- **Requirement**:
Exactly the lines from the start of the data below through the line containing "Image resolution: width=1336" must be returned, and no others.

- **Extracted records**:
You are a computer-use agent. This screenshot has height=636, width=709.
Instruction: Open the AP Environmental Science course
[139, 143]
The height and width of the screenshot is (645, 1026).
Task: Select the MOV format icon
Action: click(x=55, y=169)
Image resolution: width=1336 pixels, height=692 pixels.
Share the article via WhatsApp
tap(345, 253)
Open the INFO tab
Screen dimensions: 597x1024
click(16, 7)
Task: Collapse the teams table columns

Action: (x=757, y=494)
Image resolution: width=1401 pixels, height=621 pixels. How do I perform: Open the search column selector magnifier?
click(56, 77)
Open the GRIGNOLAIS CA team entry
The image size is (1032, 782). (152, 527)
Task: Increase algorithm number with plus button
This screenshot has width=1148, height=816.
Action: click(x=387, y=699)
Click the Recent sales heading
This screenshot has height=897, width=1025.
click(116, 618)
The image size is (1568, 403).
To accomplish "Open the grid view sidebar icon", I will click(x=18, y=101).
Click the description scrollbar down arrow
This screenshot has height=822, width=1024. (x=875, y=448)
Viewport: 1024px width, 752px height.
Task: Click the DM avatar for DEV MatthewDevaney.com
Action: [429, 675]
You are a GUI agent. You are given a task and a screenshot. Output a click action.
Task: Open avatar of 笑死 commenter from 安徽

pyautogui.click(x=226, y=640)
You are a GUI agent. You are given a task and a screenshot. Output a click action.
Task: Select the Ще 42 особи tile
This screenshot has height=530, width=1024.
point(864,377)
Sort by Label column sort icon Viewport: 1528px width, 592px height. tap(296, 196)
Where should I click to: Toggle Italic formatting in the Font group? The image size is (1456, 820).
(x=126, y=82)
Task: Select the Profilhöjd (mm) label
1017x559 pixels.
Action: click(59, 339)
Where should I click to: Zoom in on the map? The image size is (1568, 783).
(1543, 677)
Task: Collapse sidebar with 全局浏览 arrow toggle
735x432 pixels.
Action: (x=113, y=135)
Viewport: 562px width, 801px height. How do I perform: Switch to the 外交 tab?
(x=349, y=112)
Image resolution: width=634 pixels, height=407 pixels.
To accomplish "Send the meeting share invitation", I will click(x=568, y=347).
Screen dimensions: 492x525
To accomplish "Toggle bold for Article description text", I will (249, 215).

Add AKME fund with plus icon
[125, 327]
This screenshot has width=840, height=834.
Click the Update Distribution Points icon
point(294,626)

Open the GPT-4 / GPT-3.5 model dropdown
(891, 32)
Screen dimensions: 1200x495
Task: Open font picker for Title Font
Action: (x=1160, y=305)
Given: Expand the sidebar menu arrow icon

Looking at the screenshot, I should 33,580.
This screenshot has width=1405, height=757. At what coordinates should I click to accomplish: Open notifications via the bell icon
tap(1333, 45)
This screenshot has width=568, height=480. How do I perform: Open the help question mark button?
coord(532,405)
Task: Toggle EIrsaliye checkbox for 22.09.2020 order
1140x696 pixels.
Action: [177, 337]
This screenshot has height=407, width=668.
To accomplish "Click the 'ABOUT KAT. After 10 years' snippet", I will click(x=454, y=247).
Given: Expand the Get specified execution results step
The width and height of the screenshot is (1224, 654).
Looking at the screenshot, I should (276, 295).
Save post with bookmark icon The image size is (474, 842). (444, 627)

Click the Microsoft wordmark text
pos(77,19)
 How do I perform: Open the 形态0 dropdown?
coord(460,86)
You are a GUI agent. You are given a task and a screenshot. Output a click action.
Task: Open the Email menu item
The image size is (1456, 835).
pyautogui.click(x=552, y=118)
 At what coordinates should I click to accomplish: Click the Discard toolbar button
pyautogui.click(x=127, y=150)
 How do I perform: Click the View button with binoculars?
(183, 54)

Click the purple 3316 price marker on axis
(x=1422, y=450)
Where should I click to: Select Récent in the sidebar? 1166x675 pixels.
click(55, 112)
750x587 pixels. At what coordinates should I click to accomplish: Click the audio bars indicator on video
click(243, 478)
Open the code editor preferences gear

- **Result**:
You are a computer-use agent. This screenshot has height=636, width=709.
Instruction: Open the AP Environmental Science course
[139, 143]
The height and width of the screenshot is (645, 1026).
Task: Select the MOV format icon
Action: click(x=55, y=169)
Image resolution: width=1336 pixels, height=692 pixels.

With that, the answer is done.